**Actions to take**
1) In the Jumia authentication excerpt, why was the project designed as a serverless architecture?
2) Return the passage of the Jumia authentication excerpt starting at "With these factors" and ending at "excellent serverless services.", copied word for word.
3) Decide whether each statement agrees with the Jumia authentication excerpt, answering yes or no and quoting the words that settle it: (a) Each company had its own user database. (b) The operational databases for the different companies were unified. (c) The effects of deduplicating all user accounts were known to be small.

-- BEGIN Page extract --

In this post, we give you our solution overview. For the full technical implementation, see the Jumia Central Authentication System post on the Jumia Tech blog.
The challenge
A group-level initiative was started to centralize authentication for all Jumia users in all countries for all companies. But it was impossible to unify the operational databases for the different companies. Each company had its own user database with its own technological implementation. Each company alone had yet to unify the logins for their own countries. The effects of deduplicating all user accounts were yet to be determined but were considered to be large. Finally, there was no team responsible for manage this new project, given that a new dedicated infrastructure would be needed.
With these factors in mind, we decided to design this project as a serverless architecture to eliminate the need for infrastructure and a dedicated team. AWS was immediately considered as the best option for its level of
service, intelligent pricing model, and excellent serverless services.

-- END Page extract --
-- BEGIN Given records --

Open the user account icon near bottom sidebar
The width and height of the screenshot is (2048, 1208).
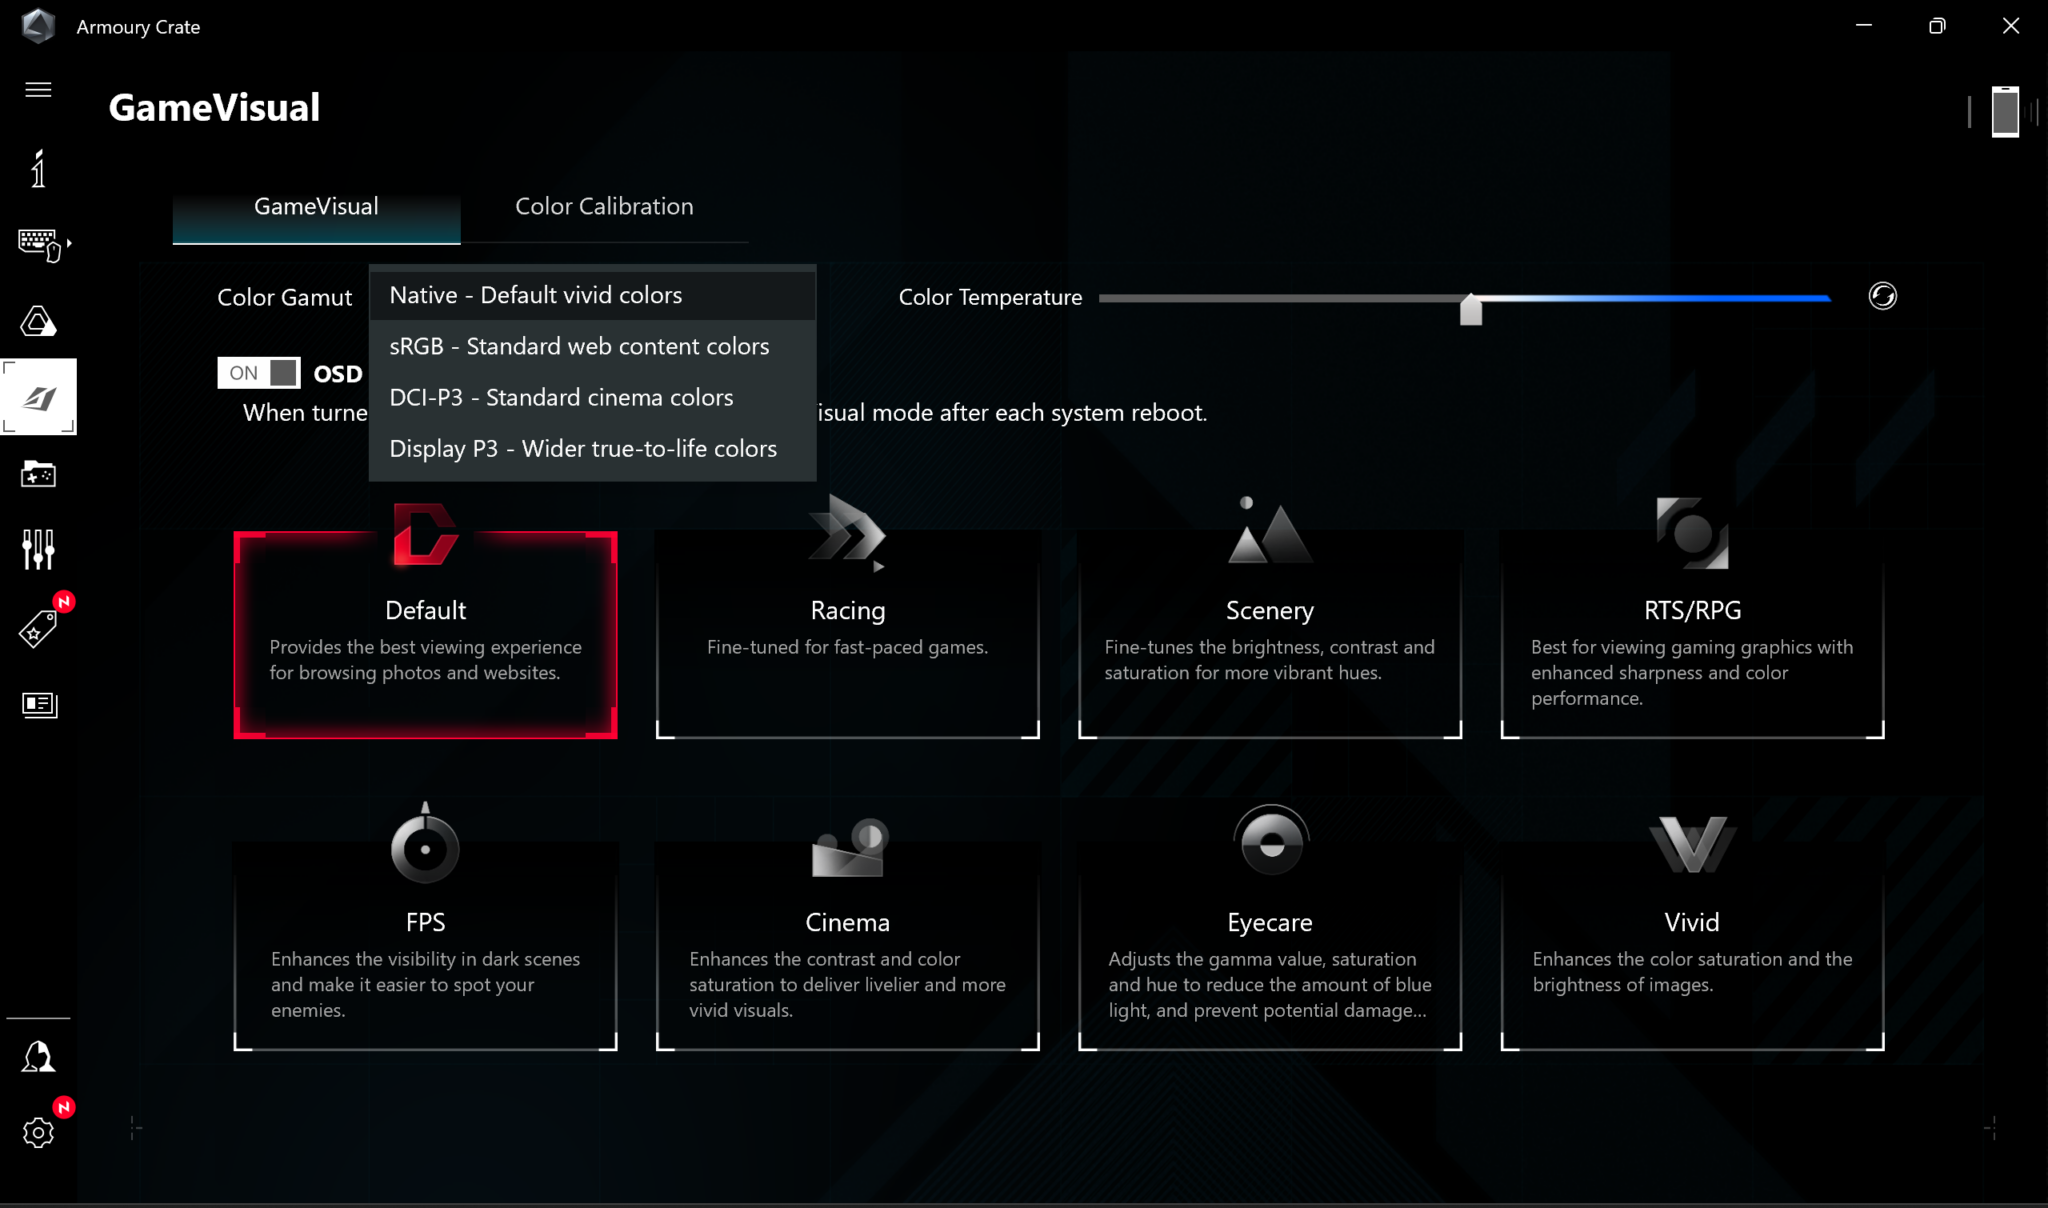click(x=38, y=1057)
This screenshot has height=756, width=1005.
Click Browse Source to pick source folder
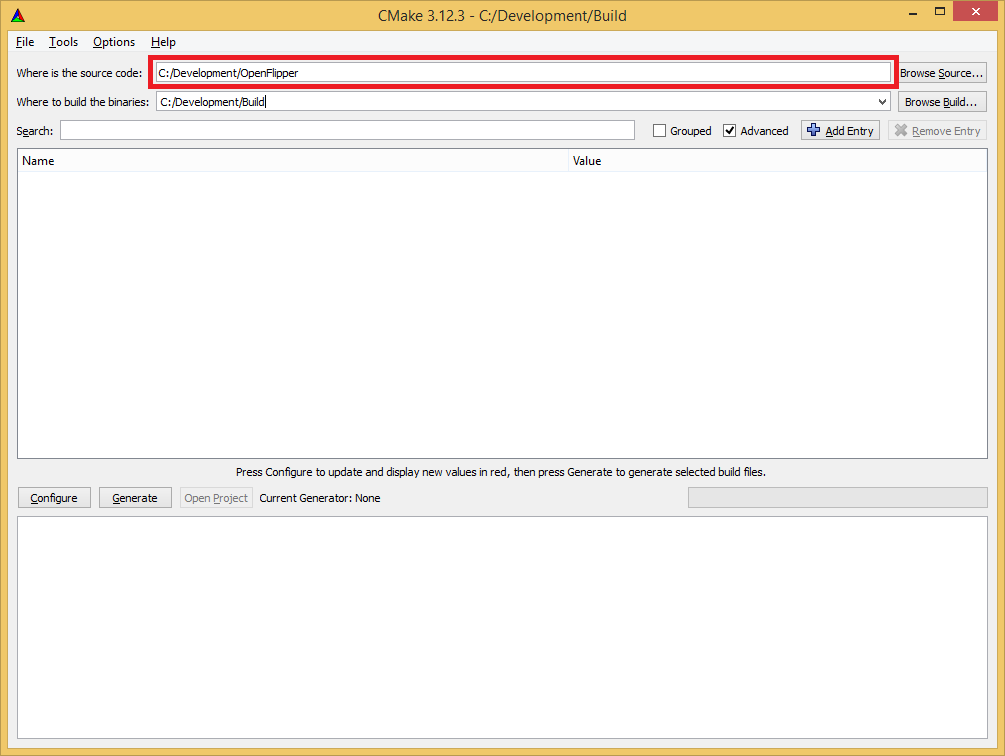(941, 72)

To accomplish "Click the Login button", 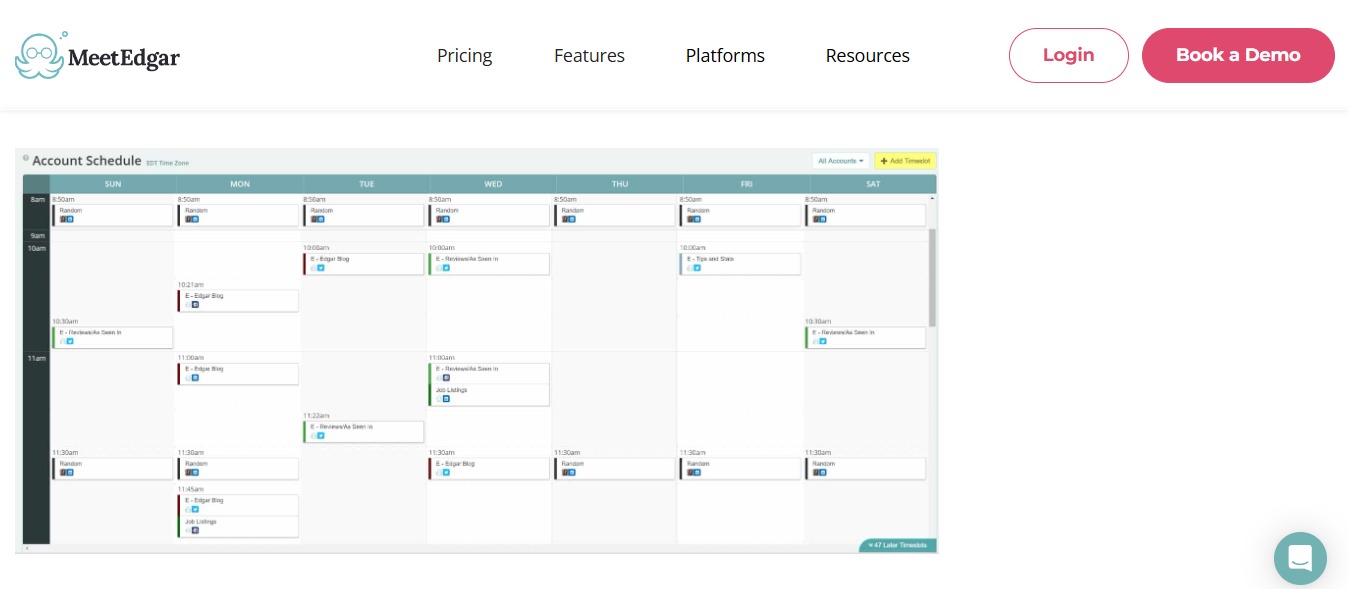I will [x=1068, y=55].
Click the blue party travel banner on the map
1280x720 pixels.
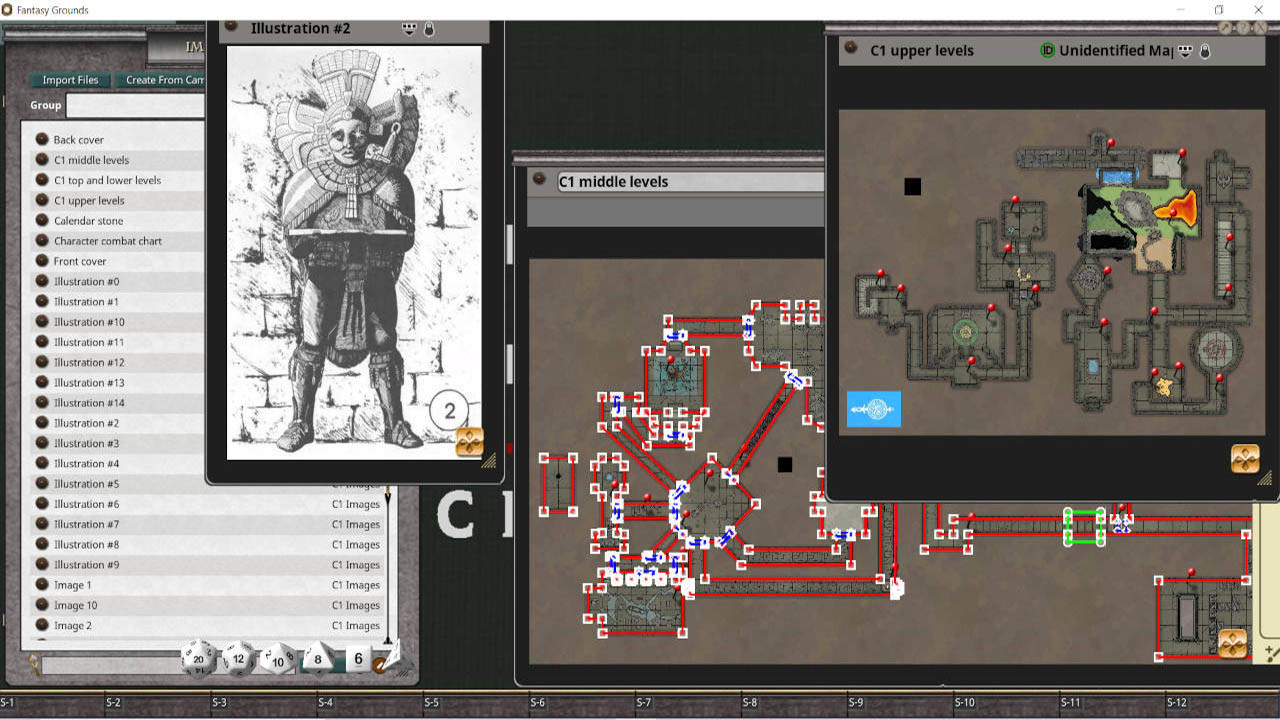873,408
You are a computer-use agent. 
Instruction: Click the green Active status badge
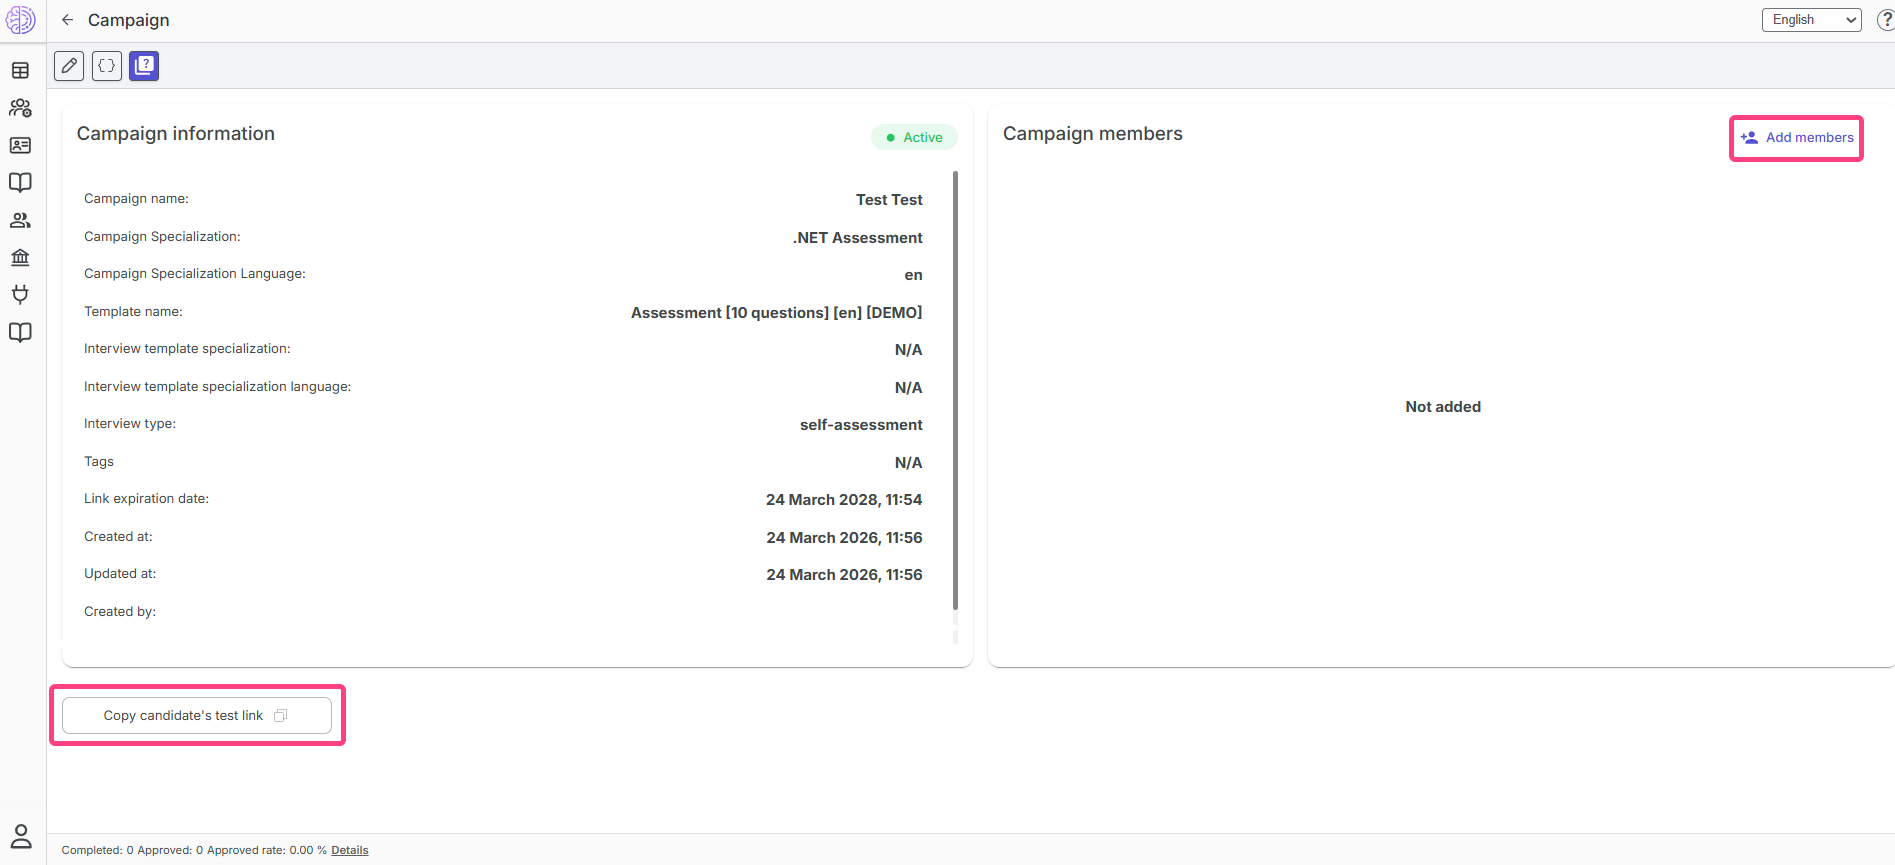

-- END Given records --

**Correct answers**
1) The project was designed as a serverless architecture to eliminate the need for infrastructure and a dedicated team. No team was responsible for managing the project, and it would otherwise have needed a new dedicated infrastructure.

2)
With these factors in mind, we decided to design this project as a serverless architecture to eliminate the need for infrastructure and a dedicated team. AWS was immediately considered as the best option for its level of
service, intelligent pricing model, and excellent serverless services.

3)
(a) Yes: "Each company had its own user database with its own technological implementation."
(b) No: "it was impossible to unify the operational databases for the different companies."
(c) No: "The effects of deduplicating all user accounts were yet to be determined but were considered to be large."